As most already know, know a Primary Key must be unique and can not contain nulls, otherwise you have not identified the row so to start you first identify all possible candidate keys, ie, those that are unique and dont allow nulls. Second choose the better of the candidate keys.

An example, best explains. Usually in most mysql shops you see lazy choices of auto incremented PKs proliferating the design and at the same time you see the most common secondary indexes that should have/ could have been the primary key. The point is improper choice of the PK always results in additional unnecessary secondary indexes which further slows inserts/updates/deletes. The pattern that shows is usually in the WHERE clauses where since the application did not know the value of the PK but it did know a name or a description it searched by the secondary key to then identify the PK. Note the similar pattern where Mysql includes the pk in all secondary indexes. Quite often the main secondary index assuming unique outweighs the choice of the autoincrement, not thought through key.

Then question the impact of single attribute PK’s like autoincrement verses a key that better represents the business but is perhaps a two attribute PK. If your model table hierarchy is only 2 to 3 deep then a multi-attribute key is manageable. If much deeper then it becomes problematic writing code since the lower levels of the hierarchy have to add an additional attribute that presents the next level. Also question the order of the attributes in the PK where your WHERE clauses must reference the first order attributes to even use the index.
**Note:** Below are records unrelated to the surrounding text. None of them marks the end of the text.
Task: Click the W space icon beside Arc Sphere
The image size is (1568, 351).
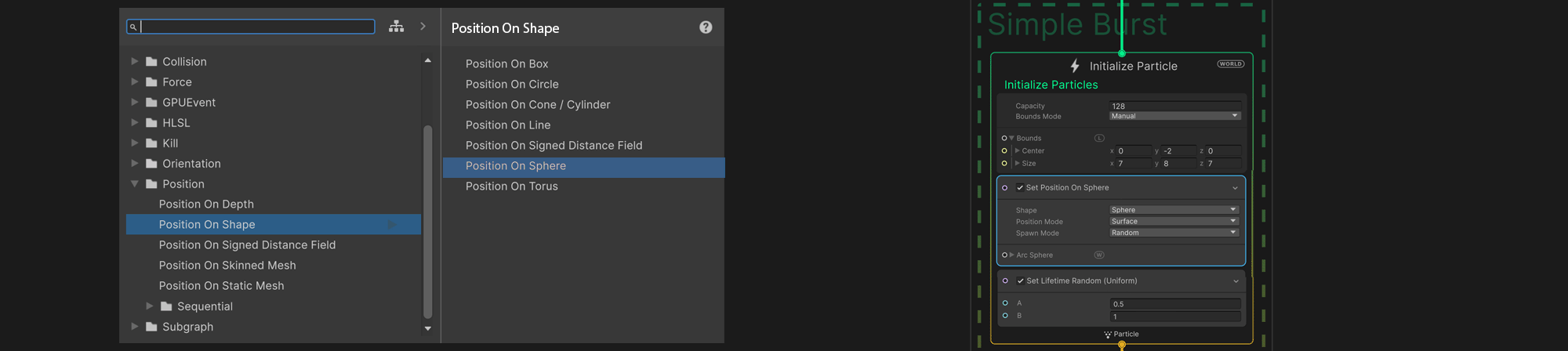Action: tap(1099, 255)
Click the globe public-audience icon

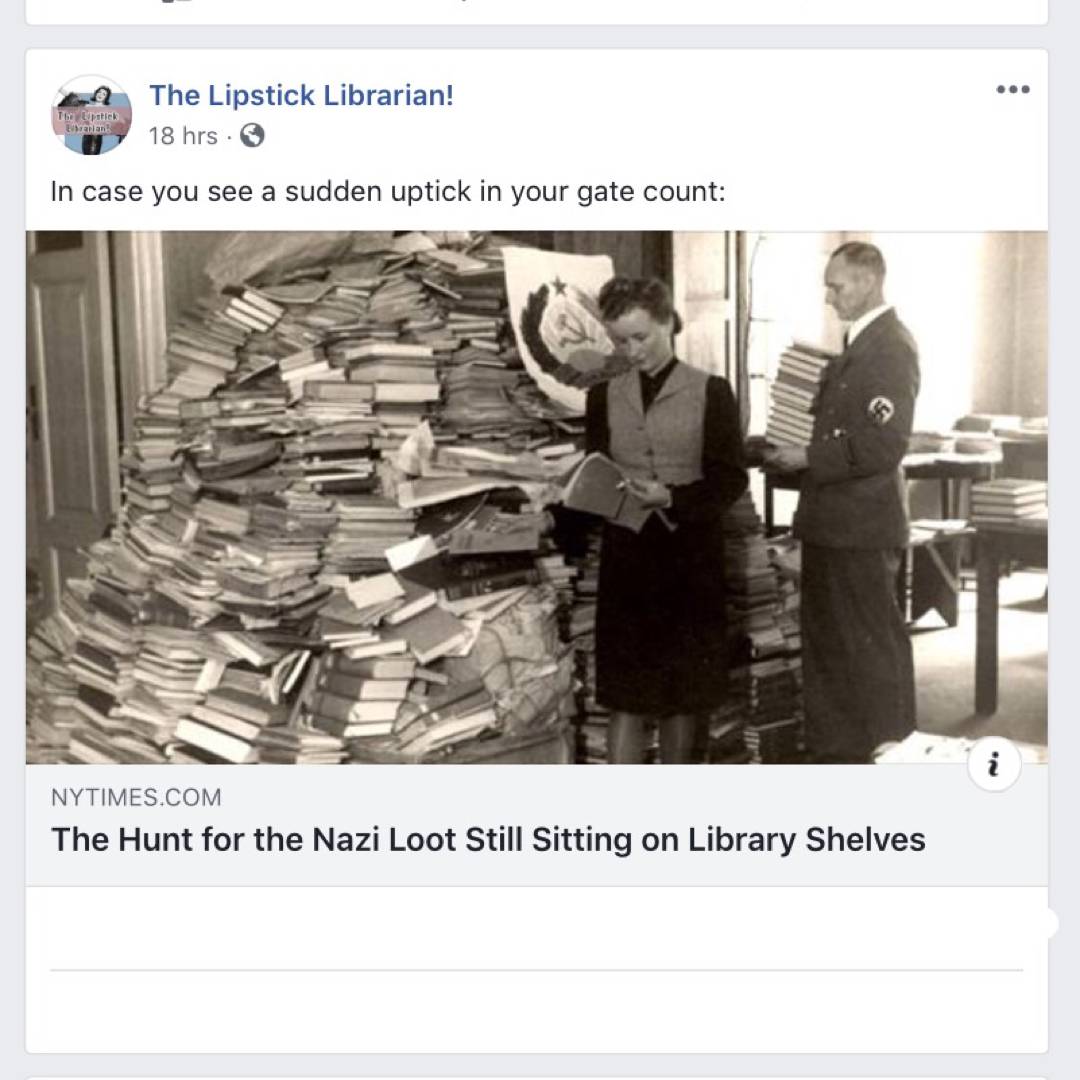coord(251,136)
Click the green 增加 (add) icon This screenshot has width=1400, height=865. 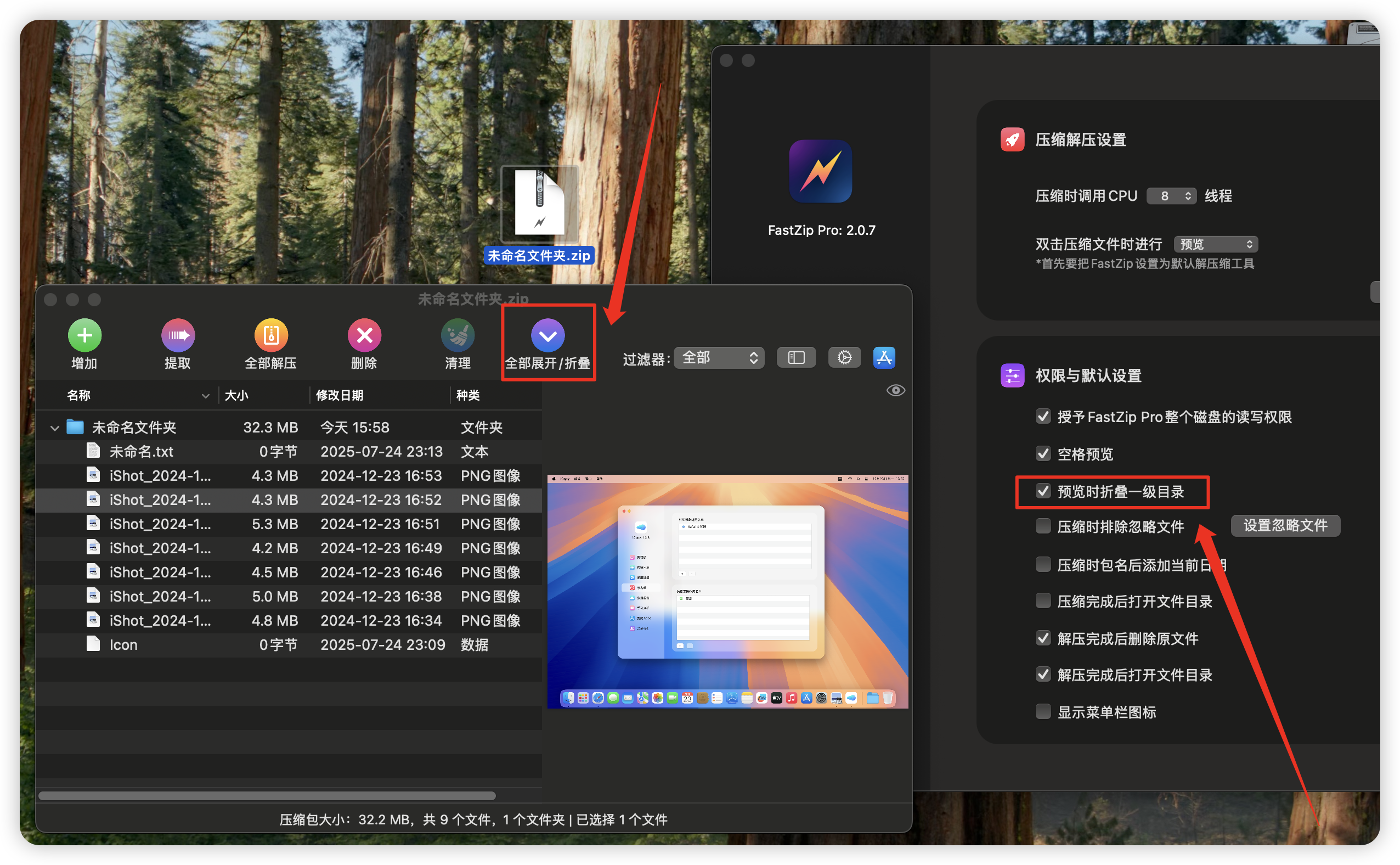click(x=84, y=335)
Also question the distinct cardinality of an attribute because the higher the distinct cardinality of an attribute the better it is in an index. Example, if an index’s first attribute has low cardinality, number of distinct values, then the index has to read/lock more similar rows to answer the questions quickly.

I believe the above process is why DBA’s, developers, implementors get lazy because they dont understand their data as well as they should. If they did understand the above becomes a very easy process to identify the best PK.

In summary I always inform our teams, choose the candidate key that best presents the business, the one you will search by, and most likely order by, group by since the PK is typically the clustered, physically sorted already index. Finally, for shops with huge write volumes as in 100’s of thousands of queries per second and more, Always, always, always UPDATE VIA the PK, never allow updates or deletes that are not PK based. Even if your volumes are lower “Design for millions of transactions per second” by only taking ONE ROW based update/delete locks as opposed to locking many rows. If you dont know the PK to update or delete by, then read in non locking mode to obtain the lists of PKs and then update or delete by the list.

I have used the above techniques for the last 37 plus years and they have never failed to produced significantly improved performance results. The above logic applies to every database I have ever worked on (IDMS, IMS, DB2, Oracle, MySQL, ObjectStar, CouchDB, MongoDB, other NOSQL db’s, and several CloudDBs), not just innodb engine tables.

Loved the article, keep up the good work.